Pierre Niney dans GOUROU : « J’étais sur scène mais le spectacle était partout »
Dans GOUROU, le nouveau thriller de Yann Gozlan en salle fin janvier 2026, Pierre Niney campe un coach de vie qui harangue les foules et se retrouve pris dans sa propre toile. Entouré d’une distribution prestigieuse, l’acteur a également pu compter sur des figurants en pleine transe pour composer ce personnage extrêmement complexe.
GOUROU : des face-à-face inoubliables
Prévu pour une sortie en salle le 28 janvier prochain, GOUROU se penche sur la trajectoire de Mathieu Vasseur, surnommé Matt, le coach en développement personnel le plus suivi de France. Dans une société où les gens se détournent de la politique et de la religion à la recherche de sens, ce séduisant trentenaire propose à ses adeptes une catharsis puissante qui électrise les foules tout en inquiétant les autorités.
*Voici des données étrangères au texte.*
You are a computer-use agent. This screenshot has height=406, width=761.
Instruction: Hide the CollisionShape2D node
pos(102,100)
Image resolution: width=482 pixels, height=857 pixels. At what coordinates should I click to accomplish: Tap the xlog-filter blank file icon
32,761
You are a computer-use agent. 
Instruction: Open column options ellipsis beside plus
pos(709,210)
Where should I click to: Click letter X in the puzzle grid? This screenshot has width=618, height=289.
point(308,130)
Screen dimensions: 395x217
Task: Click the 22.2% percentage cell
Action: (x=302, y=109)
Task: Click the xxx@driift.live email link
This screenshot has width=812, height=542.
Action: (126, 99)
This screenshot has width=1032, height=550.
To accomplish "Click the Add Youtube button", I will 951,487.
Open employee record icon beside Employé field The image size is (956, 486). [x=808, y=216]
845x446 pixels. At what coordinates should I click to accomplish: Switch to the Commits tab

Sous le feu des critiques, Matt s’engage dans une fuite en avant qui le mènera aux frontières de la folie et de la gloire.
Troisième collaboration entre Yann Gozlan et Pierre Niney, GOUROU compte à son casting pléthore d’acteurs remarquables, qui ont beaucoup stimulé Niney au tournage. « J’ai adoré les face-à-face extrêmement tendus et ambigus que propose le film. J’ai vu défiler des grands acteurs et actrices devant moi et Matt devait leur « retourner le cerveau » de manières extrêmement variées, souvent en y laissant une partie de son âme… C’était jouissif à répéter et à jouer avec Marion Barbeau, Anthony Bajon ou encore Christophe Montenez, brillant acteur de la Comédie-Française qui incarne le frère de Matt. »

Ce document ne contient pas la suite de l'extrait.